脂多醣(Lipopolysaccharide,LPS)为革兰氏阴性菌细胞膜上主要的成份之一,亦是细菌入侵的标记,是一种内毒素。脂多醣主要提供并保持细菌结构的完整性,并保护细菌的细胞膜抵抗某些化学物质的攻击,例如来自宿主的免疫反应等。当微生物入侵个体并释放大量的脂多醣后,会刺激免疫细胞分泌大量的促进发炎的细胞因子激素,例如肿瘤坏死因子-α(Tumor necrosis factor-α,TNF-α)、介白素-1(Interleukin-1,IL-1)等,并使个体产生过度发炎反应,甚至导致败血症的发生,最严重可能致命,且目前因脂多醣所诱发的生物性反应,被认为是引发败血症的主要原因。
然而,在中国台湾地区每年仍有约十一万人罹患败血症,平均每天有三百个新发病例,且随着老年人口的增长、免疫抑制病人增多、侵入性治疗检查的增加、微生物抗药性增加,目前败血症的病例数呈上升趋势,且尽管至今医药发达,严重败血症的死亡率仍然高达百分之三十至四十左右。
因此,综上所述,因应败血症的高发生率及高死亡率,且基于现代人生活水平提高且对于保健概念提高,研发一种能方便又有效于前端减缓病原引发的免疫反应或抑制发炎反应的有效成分的组合物,着实有其必要性。
发明内容
本发明的一目的在提供一种戈氏副拟杆菌(Parabacteroides goldsteinii)的脂多醣(Lipopolysaccharides)用于制备抑制发炎反应的医药组合物的用途。

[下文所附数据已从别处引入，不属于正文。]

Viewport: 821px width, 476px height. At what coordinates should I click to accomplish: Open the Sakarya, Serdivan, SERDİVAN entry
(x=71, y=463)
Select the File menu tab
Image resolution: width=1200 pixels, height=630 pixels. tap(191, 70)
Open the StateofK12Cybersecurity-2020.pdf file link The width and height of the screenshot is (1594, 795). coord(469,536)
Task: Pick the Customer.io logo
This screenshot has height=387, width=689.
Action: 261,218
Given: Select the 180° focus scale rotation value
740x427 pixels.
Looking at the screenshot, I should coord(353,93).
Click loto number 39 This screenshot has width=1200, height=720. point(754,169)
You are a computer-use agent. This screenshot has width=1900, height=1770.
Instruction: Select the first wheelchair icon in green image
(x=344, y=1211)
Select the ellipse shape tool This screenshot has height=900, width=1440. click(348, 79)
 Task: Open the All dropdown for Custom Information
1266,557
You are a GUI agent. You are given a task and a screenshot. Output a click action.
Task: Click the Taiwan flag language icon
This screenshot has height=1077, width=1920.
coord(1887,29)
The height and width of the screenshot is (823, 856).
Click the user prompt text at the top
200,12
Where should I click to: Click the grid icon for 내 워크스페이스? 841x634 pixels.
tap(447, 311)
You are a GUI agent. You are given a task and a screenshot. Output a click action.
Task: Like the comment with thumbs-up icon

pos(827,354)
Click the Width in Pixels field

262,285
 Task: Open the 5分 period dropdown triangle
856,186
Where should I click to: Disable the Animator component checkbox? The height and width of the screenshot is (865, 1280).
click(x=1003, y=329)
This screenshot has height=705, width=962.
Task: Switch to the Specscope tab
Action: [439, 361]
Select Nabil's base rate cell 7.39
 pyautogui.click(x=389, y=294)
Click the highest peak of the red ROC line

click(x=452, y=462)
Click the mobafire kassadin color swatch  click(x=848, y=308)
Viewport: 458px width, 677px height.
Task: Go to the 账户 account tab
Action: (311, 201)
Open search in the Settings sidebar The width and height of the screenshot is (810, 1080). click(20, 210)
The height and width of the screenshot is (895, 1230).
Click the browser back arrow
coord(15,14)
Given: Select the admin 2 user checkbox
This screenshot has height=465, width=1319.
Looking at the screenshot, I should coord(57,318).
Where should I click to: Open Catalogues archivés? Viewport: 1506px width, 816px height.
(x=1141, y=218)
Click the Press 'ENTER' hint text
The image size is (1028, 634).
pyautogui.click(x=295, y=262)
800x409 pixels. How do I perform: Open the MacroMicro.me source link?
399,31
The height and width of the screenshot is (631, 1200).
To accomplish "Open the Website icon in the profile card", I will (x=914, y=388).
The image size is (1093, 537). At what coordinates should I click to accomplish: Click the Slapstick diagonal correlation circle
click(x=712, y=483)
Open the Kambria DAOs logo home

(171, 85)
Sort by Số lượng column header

在本发明的一实施例中,该戈氏副拟杆菌的脂多醣是抑制周边血液单核细胞的免疫反应,且该戈氏副拟杆菌的脂多醣是抑制该周边血液单核细胞分泌细胞因子。
在本发明的一实施例中,该戈氏副拟杆菌的脂多醣是抑制巨噬细胞的免疫反应,且该戈氏副拟杆菌的脂多醣是抑制该巨噬细胞分泌细胞因子。
在本发明的一实施例中,该戈氏副拟杆菌的脂多醣是抑制B细胞的免疫反应,且该戈氏副拟杆菌的脂多醣是抑制该B细胞进行分化、及/或分泌细胞因子。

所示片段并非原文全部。